A renúncia quaresmal de 2021, a favor do Serviço Diocesano da Pastoral da Saúde e da Caritas, serviu para aquisição de um ventilador ou suporte de vida para uma unidade de Saúde da Região e para acudir às solicitações mais prementes decorrentes dos efeitos indiretos da pandemia nos Açores, tendo rendido o total de 16.007,81 €. Obrigado em nome de todos os beneficiários.

Decidimos entregar o resultado das nossas renúncias quaresmais deste ano, entre a quarta feira de cinzas e a quinta feira santa (de 2 de março a 14 de abril), a São Tomé e Príncipe, como socorro a uma situação de pobreza agravada pela pandemia, dado o forte apelo do bispo desta diocese lusófona, insular e irmã.
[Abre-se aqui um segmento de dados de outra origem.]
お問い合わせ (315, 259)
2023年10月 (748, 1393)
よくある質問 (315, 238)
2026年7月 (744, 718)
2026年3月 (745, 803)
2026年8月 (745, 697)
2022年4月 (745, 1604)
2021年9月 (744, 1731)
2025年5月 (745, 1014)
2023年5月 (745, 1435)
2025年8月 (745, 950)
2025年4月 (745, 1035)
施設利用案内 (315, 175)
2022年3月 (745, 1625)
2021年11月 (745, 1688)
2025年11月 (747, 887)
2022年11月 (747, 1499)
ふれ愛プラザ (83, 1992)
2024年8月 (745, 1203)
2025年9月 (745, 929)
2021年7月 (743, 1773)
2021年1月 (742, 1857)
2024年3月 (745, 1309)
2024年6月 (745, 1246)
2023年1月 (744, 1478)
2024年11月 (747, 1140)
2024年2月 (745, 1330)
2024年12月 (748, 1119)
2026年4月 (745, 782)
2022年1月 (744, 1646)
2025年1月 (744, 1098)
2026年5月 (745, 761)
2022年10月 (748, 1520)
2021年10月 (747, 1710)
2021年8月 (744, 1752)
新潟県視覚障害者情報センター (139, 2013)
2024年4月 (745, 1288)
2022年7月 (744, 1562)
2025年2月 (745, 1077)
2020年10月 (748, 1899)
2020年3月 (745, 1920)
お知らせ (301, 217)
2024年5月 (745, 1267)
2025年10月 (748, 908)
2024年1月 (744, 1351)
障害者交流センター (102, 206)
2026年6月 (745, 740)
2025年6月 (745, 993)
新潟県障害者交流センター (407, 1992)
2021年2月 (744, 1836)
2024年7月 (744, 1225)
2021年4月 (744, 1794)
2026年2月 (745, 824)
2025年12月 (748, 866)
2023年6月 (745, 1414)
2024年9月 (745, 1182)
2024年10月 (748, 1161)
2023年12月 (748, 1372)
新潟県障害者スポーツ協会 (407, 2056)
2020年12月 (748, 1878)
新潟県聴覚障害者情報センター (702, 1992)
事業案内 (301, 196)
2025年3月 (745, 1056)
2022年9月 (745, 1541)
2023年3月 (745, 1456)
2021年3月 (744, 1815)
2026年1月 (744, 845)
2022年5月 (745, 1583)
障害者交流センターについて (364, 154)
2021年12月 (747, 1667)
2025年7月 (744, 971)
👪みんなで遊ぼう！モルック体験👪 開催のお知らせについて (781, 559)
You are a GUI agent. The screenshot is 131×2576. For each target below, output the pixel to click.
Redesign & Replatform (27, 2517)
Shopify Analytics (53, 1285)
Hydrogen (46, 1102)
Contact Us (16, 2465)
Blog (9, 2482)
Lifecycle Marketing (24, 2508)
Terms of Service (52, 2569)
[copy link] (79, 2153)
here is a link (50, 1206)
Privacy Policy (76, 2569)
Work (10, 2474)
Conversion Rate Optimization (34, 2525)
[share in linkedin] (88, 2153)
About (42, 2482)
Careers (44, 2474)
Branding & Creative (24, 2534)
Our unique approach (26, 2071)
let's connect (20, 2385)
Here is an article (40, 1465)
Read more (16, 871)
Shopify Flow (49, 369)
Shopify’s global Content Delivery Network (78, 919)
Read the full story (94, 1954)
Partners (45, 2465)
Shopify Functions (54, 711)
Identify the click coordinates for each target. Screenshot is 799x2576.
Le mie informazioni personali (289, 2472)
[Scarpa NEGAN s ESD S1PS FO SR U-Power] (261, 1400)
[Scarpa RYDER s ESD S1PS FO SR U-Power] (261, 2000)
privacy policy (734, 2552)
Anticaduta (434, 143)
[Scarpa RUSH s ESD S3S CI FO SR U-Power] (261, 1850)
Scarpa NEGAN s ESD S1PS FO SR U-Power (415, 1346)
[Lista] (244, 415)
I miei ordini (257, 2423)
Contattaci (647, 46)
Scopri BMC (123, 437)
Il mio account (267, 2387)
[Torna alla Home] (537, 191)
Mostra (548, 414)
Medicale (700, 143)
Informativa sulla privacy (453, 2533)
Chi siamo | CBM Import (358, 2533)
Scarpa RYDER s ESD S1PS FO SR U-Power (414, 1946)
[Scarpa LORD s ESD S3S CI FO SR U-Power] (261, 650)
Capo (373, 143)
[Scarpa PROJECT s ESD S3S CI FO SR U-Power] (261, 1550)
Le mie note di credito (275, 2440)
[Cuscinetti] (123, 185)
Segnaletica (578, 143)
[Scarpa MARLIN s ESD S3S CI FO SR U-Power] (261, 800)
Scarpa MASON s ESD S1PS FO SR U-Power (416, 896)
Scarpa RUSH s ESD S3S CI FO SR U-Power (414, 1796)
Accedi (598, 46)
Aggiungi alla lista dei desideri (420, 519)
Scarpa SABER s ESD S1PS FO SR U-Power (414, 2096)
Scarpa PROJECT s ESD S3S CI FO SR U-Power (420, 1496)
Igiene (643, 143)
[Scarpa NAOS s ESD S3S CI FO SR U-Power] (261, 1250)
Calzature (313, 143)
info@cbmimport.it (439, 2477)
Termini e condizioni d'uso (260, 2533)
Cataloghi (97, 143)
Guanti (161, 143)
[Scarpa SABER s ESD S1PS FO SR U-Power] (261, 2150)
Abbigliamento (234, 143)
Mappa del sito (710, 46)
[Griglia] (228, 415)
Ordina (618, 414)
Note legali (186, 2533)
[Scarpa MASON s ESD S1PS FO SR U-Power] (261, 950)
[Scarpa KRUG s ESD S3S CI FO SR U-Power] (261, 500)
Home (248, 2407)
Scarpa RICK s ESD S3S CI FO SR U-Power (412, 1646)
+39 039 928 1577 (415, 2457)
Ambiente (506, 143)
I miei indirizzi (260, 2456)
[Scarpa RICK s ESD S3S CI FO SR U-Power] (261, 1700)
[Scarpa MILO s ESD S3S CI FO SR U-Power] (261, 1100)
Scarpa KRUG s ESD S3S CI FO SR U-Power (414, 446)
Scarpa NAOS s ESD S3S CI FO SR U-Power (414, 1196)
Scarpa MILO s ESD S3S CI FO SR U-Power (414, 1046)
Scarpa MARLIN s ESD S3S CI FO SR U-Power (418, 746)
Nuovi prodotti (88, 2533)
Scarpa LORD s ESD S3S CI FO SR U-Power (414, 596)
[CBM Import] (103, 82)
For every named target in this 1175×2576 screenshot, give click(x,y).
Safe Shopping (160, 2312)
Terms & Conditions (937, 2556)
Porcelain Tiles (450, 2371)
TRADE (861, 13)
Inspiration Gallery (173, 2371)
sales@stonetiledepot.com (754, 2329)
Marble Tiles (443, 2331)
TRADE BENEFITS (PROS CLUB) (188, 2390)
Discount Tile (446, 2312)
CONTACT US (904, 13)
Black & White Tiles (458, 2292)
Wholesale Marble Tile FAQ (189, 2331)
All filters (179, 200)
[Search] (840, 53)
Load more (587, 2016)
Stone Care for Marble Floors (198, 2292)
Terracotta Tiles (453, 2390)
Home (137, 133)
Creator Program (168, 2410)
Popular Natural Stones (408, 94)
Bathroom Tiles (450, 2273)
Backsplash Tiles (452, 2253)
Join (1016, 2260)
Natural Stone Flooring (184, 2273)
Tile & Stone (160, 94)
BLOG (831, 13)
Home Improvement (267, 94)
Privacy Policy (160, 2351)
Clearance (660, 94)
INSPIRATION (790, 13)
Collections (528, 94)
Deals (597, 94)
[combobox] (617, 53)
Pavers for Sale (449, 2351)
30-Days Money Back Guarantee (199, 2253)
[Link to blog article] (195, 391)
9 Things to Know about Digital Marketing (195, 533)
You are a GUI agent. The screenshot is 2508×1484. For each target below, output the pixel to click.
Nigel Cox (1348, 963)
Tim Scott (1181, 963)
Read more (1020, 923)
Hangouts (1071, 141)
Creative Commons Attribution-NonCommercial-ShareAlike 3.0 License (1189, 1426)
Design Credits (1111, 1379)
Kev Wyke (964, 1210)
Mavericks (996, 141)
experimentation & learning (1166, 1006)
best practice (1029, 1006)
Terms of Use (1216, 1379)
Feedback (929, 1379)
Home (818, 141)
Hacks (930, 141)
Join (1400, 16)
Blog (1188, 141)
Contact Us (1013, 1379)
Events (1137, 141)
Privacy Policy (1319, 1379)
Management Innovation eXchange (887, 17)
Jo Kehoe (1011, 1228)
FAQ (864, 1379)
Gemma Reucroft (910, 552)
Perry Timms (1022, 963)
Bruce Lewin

Como marcas deste percurso, não omitamos o sinal das cinzas, que nos lembra sermos terra e filhos: «arrependei-vos e acreditai no evangelho»; o sinal da via-sacra, o sinal do lausperene ou das «24 Horas para o Senhor», o sinal da Caritas, o sinal dos sacramentos da cura: o da reconciliação para os pecadores e o da unção dos enfermos para os doentes e debilitados, até podermos chegar à celebração dos sinais sacramentais do Batismo e da Eucaristia, como viático dos peregrinos. Ficam por realizar este ano dois sinais expressivos: as procissões penitenciais e as romarias quaresmais, que se crê estas terem surgido há 500 anos, aquando da destruição vulcânica de Vila Franca do Campo em 1522.

Pelo caminho, da encarnação e da cruz, celebremos a Páscoa do Ressuscitado, d’Aquele que nos dá o Espírito Santo, que entre nós é materializado em pão, carne e vinho, tal sinal da paz, alegria e abundância, anunciando a globalização dos novos céus e da nova terra, que já intuímos e avistamos ao longe.